In the House, he introduced legislation that would discontinue welfare benefits for convicted drug kingpins. It passed, after a struggle he said, but later died in the Senate.

Regan is a member of the Taxpayer Caucus that last May unveiled a plan to save $3 billion in state government costs. The provisions in the plan were largely ignored, and a budget with a $1.4 billion, or 4.1 percent, increase in spending was approved. Regan, with others, voted against the spending and tax increase plans, and reiterated their calls for spending reforms, most notably to the state’s public pensions systems.

“The 2016-17 budget was not a good deal for Pennsylvania taxpayers,” he said.  “Government must be held accountable to the people who pay the bills and cannot continue to grow excessively while taxpayers continue to struggle.”

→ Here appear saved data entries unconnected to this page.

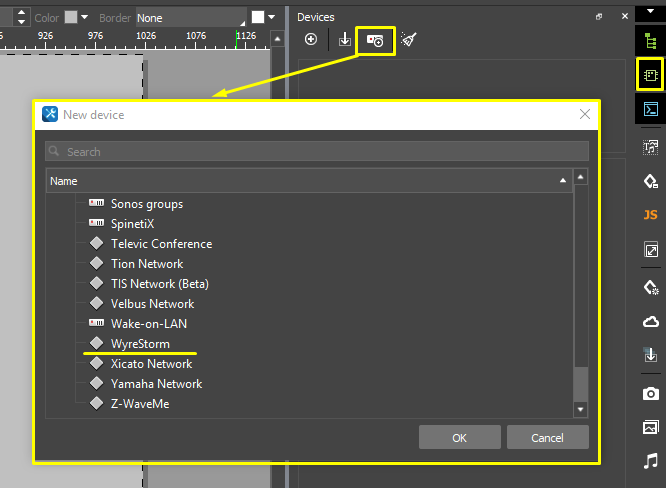Open the project tree sidebar icon

651,40

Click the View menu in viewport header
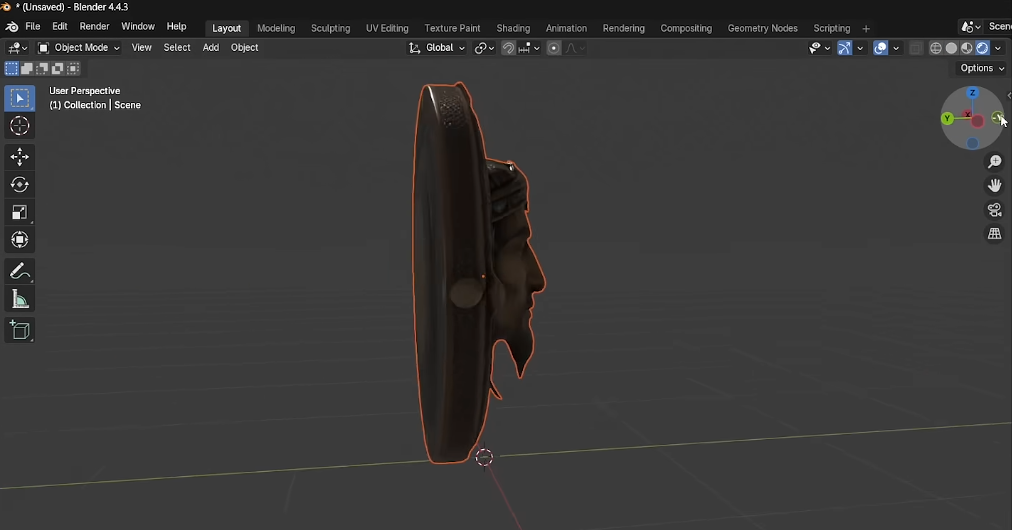tap(142, 48)
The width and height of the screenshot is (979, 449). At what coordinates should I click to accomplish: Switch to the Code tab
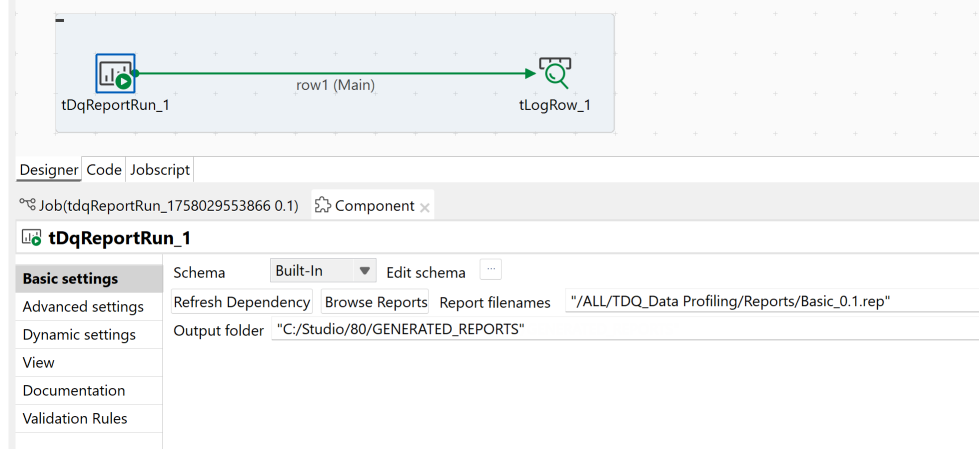pos(104,170)
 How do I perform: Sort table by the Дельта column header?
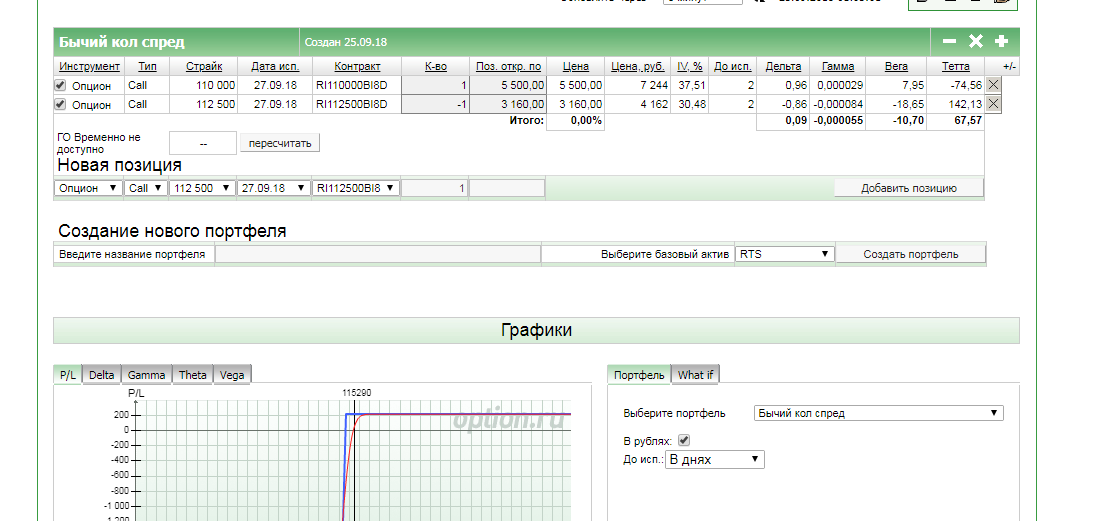pyautogui.click(x=783, y=66)
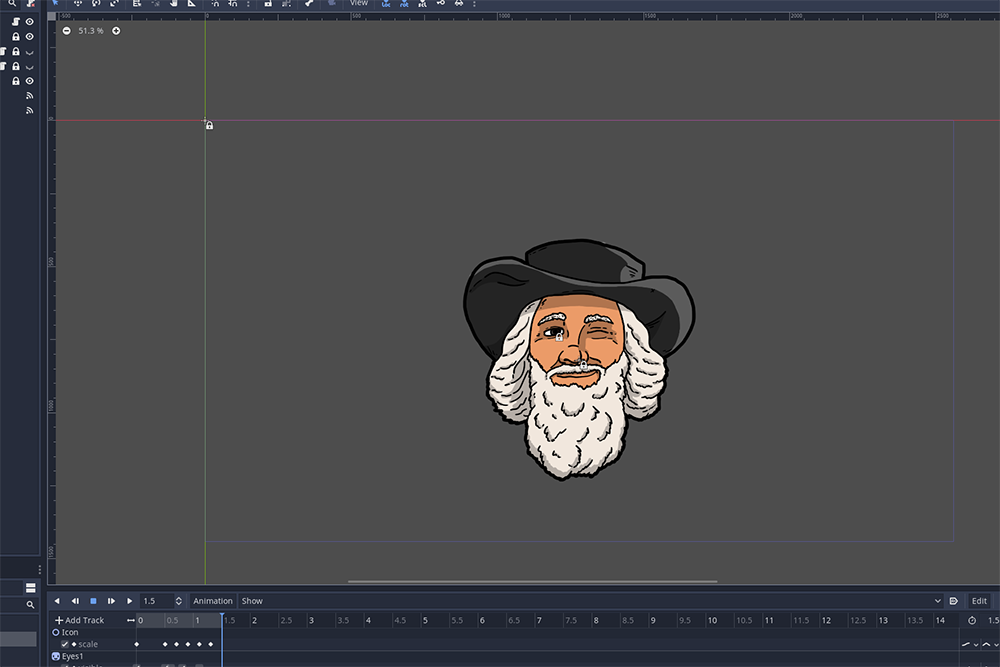Image resolution: width=1000 pixels, height=667 pixels.
Task: Click the zoom in plus button
Action: pyautogui.click(x=116, y=31)
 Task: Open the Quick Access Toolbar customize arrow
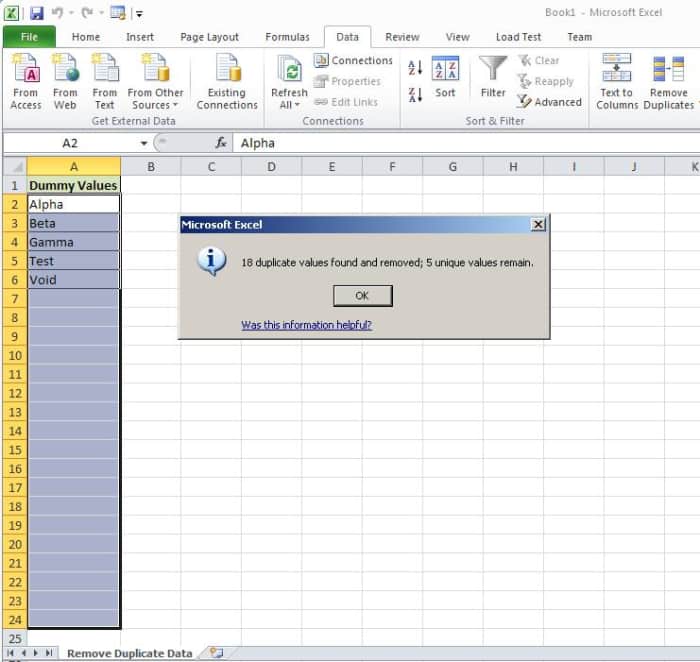[139, 13]
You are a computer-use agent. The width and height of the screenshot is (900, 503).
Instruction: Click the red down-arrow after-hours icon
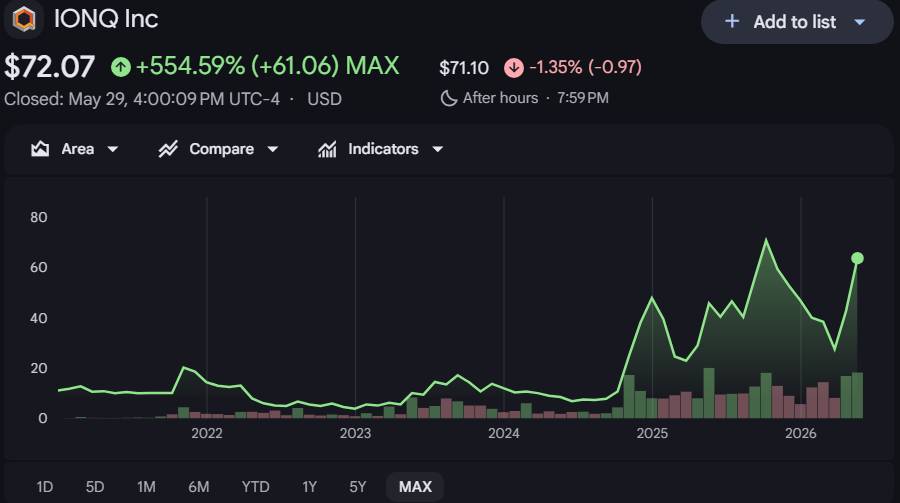(x=514, y=68)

Regan said that in the Senate he will continue to work on the spending side of the equation, with a primary focus on welfare spending, and not just recipient fraud but provider fraud as well. He admitted that targeting welfare spending opens you up to a “hard-hearted” label but said that he will pursue a way to rein in spending without jeopardizing benefits of those who truly need them.

Clearly, something has to be done. A 2015 study by the Commonwealth Foundation, “How Welfare Spending is Driving the Budget Crisis,” shows that since FY 2000-01, the DHS budget has grown nearly twice as fast as state GDP and state personal income. And despite all the additional spending, Pennsylvania’s poverty and unemployment rates remain largely unchanged over the same time. This fiscal year, the line item in the General Fund for DHS increased again, by $466,491,000 or 4.1 percent, for a total of $11,982,401 billion.

Regan’s other main focus, and potentially an even tougher fight given the powerful special interests involved, is making Pennsylvania a Right to Work state; giving workers the choice whether to belong to a union.

“I love what Scott Walker did in Wisconsin,” he said. “If we can get a strong Republican governor in office, we can do some amazing things in Pennsylvania.”

He may very well get that chance. Political analysts say the House and Senate should keep their strong Republican majorities, and Democratic Governor Tom Wolf’s approval rating is near a record low. He’s up for re-election in 2018.

The 31st Senate district is classified as a “high performance” Republican district, and as of this writing, Regan has no opponent.  Still, he says he is taking nothing for granted. The Democrats have until August 25 to announce a candidate to fill a write-in spot.  

“Imagine what it would be like to bring best practices to the state agencies and even the school districts,” he said. Imagine indeed.